The rules of the market required the stalls to be taken down at the end of market day. Over time, the stallholders began to leave the stalls in place. And, of course, if the stall was there, one might as well do some business. Soon, the stalls became permanent shops; and that is the origin of the downtown commercial area that every town now has. As the merchants filled the market square with permanent shops, they moved their families there too, living over or behind the shops. We still can see those narrow stall-width shops with living quarters above or behind them.

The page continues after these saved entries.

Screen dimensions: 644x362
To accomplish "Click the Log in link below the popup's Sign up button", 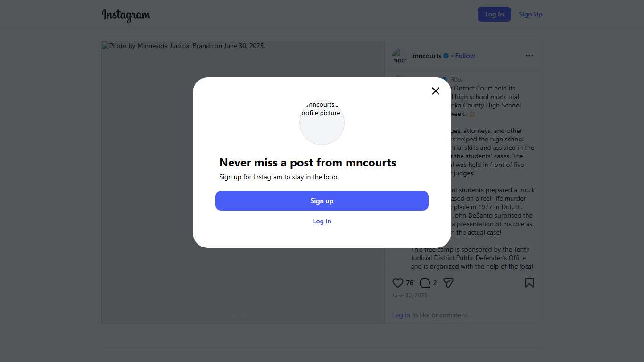I will (322, 221).
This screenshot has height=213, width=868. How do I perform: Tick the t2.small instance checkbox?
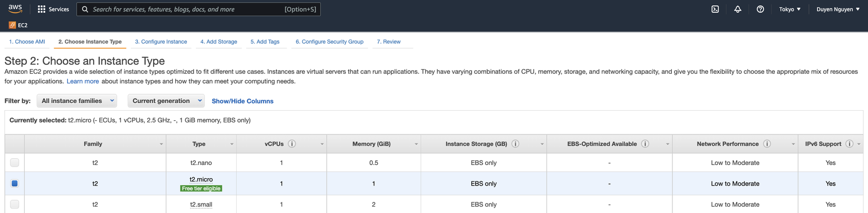tap(15, 204)
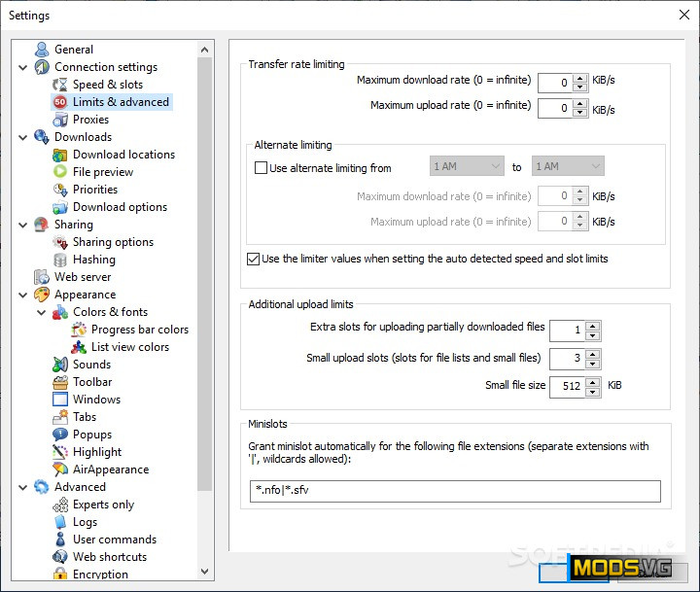Click the Speed & slots icon

(60, 85)
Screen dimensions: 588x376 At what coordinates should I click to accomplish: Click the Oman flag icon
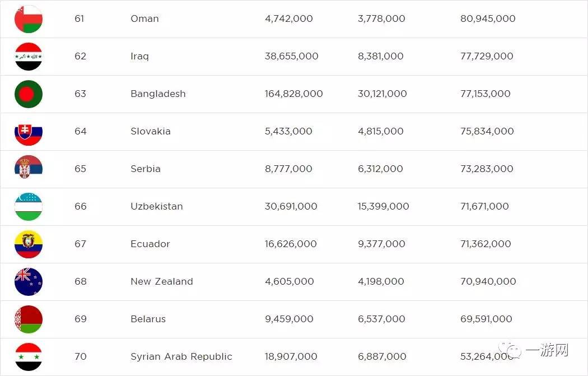coord(29,19)
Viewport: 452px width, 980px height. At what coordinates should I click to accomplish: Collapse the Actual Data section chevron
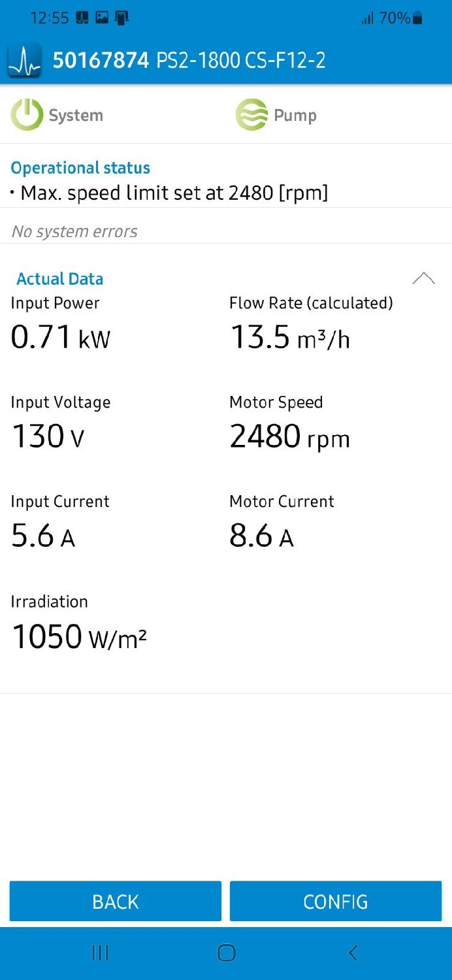point(423,279)
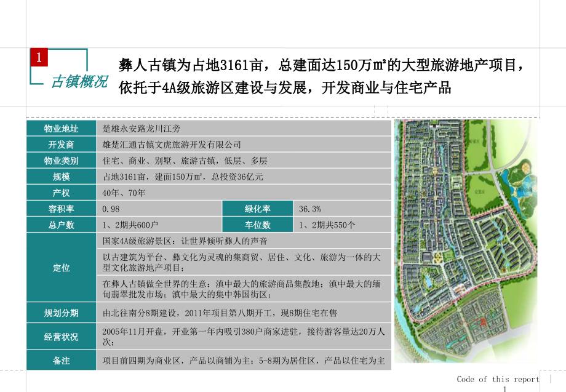Click the red number 1 badge

pos(39,58)
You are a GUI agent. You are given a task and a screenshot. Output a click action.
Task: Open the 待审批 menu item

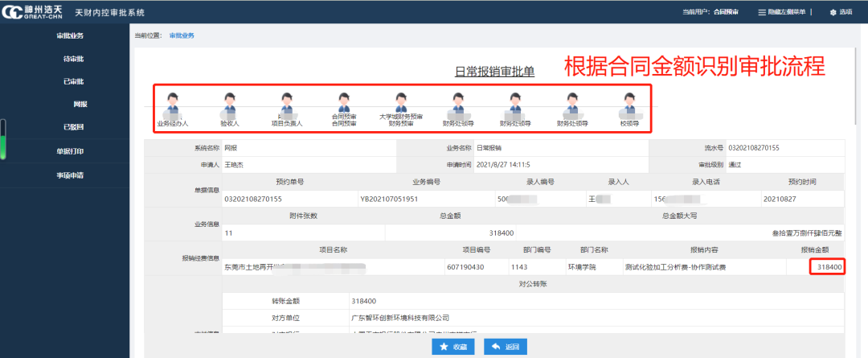(x=73, y=59)
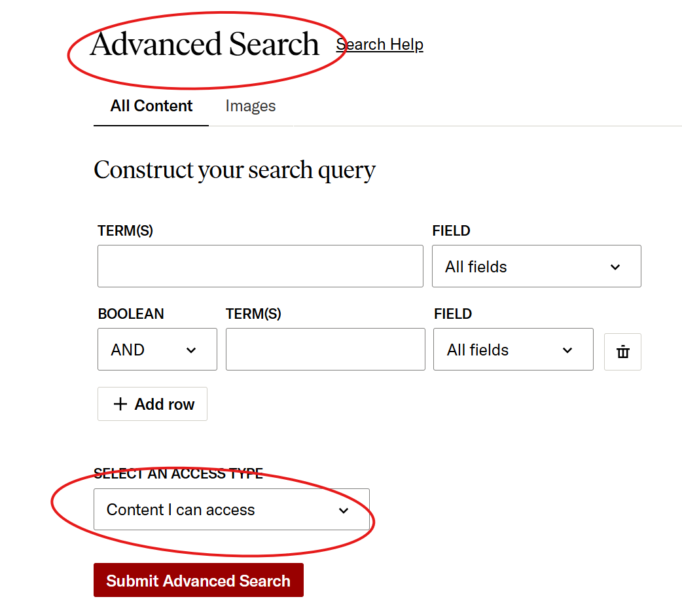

Each market charter required the holder to set up a market court, to regulate weights and measures, to prevent theft and fraud, and to keep the peace. The charter holder’s steward and a jury of market traders ran the court. Since merchants came from across Europe to trade, the law used was the commercial law used throughout Europe, called the law merchant. Today’s banking laws involving cheques and notes originate in this, and NAFTA is not so novel!

Bakers were notorious for making very light bread, lots of air and not much flour. Bread was supposed to be sold by weight, and because of the light-bread scam, the rules required thirteen loaves to the dozen, a baker’s dozen. The area where fresh meat and fish were sold was called the shambles, and was very messy and smelly since waste was dumped in the street, A meat and fish seller who tried to sell rotten flesh was clapped in the stocks and his merchandise burned slowly under his nose. Substantial fines were imposed on other offenders.

A fair was a right granted by the King to a market holder, to have an extra large market with shows and games, often coinciding with the festival of the patron saint of the parish church. Tavistock’s fair was granted in 1116, and was held on the feast of St. Rumon, its patron, at the end of August. Fairs tended to be specific to particular merchandise, such as horses, sheep, cheese, and so on. You don’t need me to tell you the main trade item at Tavistock’s Goose Fair.

Hiring fairs were also held, at which domestic servants, farm labourers, artisans and others could be hired for a term of one year until the next fair.

So critical was trade to prosperity that our ancestors swallowed their religious and social prejudices, and welcomed Italians, Flemings, Jews and other foreigners into their communities, often on a permanent basis. These merchants were particularly evident in those towns which served by law as centres for major objects of export, such as wool and tin. These towns were called staple towns, and Tavistock was in fact a tin staple town.

Markets and fairs are important events for genealogists and family historians. They were often the place where future husbands and wives first met, while there with their parents on business. Your ancestor’s trade will have taken his family to the appropriate market, not necessarily the market nearest his home. The records of markets and fairs, including ts court (the pie-powder court) ran be found among the town’s archives, or in the rolls of the manor or abbey. They tell us a great deal about how our ancestors, rich or poor, lived their daily lives.